▶ Task statement: Please output the data exactly, without omitting anything.

*** Source information ***

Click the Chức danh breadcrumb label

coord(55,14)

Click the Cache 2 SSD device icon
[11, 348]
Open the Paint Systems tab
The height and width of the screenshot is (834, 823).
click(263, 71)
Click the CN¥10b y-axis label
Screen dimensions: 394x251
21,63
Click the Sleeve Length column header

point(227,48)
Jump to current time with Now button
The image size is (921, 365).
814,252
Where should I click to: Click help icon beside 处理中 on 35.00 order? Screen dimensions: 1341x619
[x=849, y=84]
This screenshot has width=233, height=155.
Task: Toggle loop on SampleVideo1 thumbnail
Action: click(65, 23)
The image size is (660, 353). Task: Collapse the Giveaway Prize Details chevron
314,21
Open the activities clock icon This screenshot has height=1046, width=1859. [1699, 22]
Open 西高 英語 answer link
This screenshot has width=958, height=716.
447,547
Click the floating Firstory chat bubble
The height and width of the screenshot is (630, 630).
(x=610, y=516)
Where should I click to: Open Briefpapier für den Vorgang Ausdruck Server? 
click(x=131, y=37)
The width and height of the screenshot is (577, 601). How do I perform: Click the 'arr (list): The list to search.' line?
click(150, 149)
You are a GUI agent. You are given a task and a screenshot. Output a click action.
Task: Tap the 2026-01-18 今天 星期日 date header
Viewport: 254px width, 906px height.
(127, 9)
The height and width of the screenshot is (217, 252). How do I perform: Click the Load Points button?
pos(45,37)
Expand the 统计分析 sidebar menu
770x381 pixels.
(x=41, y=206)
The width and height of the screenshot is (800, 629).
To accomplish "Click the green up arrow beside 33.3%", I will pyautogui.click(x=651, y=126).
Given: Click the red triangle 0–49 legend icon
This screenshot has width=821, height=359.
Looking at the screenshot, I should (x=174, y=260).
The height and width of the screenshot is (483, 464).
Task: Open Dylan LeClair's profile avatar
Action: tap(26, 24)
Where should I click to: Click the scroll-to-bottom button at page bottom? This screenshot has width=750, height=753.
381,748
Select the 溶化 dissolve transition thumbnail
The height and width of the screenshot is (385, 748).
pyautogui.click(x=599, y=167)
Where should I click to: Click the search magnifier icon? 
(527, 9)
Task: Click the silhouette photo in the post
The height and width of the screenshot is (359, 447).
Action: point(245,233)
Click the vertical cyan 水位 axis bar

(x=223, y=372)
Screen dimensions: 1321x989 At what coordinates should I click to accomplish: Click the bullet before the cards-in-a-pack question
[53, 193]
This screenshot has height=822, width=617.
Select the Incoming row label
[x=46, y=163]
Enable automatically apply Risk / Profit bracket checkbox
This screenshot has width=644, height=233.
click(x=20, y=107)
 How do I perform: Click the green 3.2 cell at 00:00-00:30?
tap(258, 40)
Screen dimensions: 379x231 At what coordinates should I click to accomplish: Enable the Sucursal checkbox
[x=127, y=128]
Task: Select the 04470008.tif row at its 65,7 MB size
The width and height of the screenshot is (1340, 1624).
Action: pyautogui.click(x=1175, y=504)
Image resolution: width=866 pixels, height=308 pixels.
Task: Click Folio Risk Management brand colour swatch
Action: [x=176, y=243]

***

▶ Solution to this exercise:
Click the Chức danh breadcrumb label

coord(55,14)

Click the Cache 2 SSD device icon
[11, 348]
Open the Paint Systems tab
The height and width of the screenshot is (834, 823).
click(263, 71)
Click the CN¥10b y-axis label
Screen dimensions: 394x251
21,63
Click the Sleeve Length column header

point(227,48)
Jump to current time with Now button
The image size is (921, 365).
814,252
Where should I click to: Click help icon beside 处理中 on 35.00 order? Screen dimensions: 1341x619
[x=849, y=84]
This screenshot has width=233, height=155.
Task: Toggle loop on SampleVideo1 thumbnail
Action: click(65, 23)
The image size is (660, 353). Task: Collapse the Giveaway Prize Details chevron
314,21
Open the activities clock icon This screenshot has height=1046, width=1859. [1699, 22]
Open 西高 英語 answer link
This screenshot has width=958, height=716.
447,547
Click the floating Firstory chat bubble
The height and width of the screenshot is (630, 630).
(x=610, y=516)
Where should I click to: Open Briefpapier für den Vorgang Ausdruck Server? 
click(x=131, y=37)
The width and height of the screenshot is (577, 601). How do I perform: Click the 'arr (list): The list to search.' line?
click(150, 149)
You are a GUI agent. You are given a task and a screenshot. Output a click action.
Task: Tap the 2026-01-18 今天 星期日 date header
Viewport: 254px width, 906px height.
(127, 9)
The height and width of the screenshot is (217, 252). How do I perform: Click the Load Points button?
pos(45,37)
Expand the 统计分析 sidebar menu
770x381 pixels.
(x=41, y=206)
The width and height of the screenshot is (800, 629).
To accomplish "Click the green up arrow beside 33.3%", I will pyautogui.click(x=651, y=126).
Given: Click the red triangle 0–49 legend icon
This screenshot has width=821, height=359.
Looking at the screenshot, I should (x=174, y=260).
The height and width of the screenshot is (483, 464).
Task: Open Dylan LeClair's profile avatar
Action: tap(26, 24)
Where should I click to: Click the scroll-to-bottom button at page bottom? This screenshot has width=750, height=753.
381,748
Select the 溶化 dissolve transition thumbnail
The height and width of the screenshot is (385, 748).
pyautogui.click(x=599, y=167)
Where should I click to: Click the search magnifier icon? 
(527, 9)
Task: Click the silhouette photo in the post
The height and width of the screenshot is (359, 447).
Action: point(245,233)
Click the vertical cyan 水位 axis bar

(x=223, y=372)
Screen dimensions: 1321x989 At what coordinates should I click to accomplish: Click the bullet before the cards-in-a-pack question
[53, 193]
This screenshot has height=822, width=617.
Select the Incoming row label
[x=46, y=163]
Enable automatically apply Risk / Profit bracket checkbox
This screenshot has width=644, height=233.
click(x=20, y=107)
 How do I perform: Click the green 3.2 cell at 00:00-00:30?
tap(258, 40)
Screen dimensions: 379x231 At what coordinates should I click to accomplish: Enable the Sucursal checkbox
[x=127, y=128]
Task: Select the 04470008.tif row at its 65,7 MB size
The width and height of the screenshot is (1340, 1624).
Action: pyautogui.click(x=1175, y=504)
Image resolution: width=866 pixels, height=308 pixels.
Task: Click Folio Risk Management brand colour swatch
Action: [x=176, y=243]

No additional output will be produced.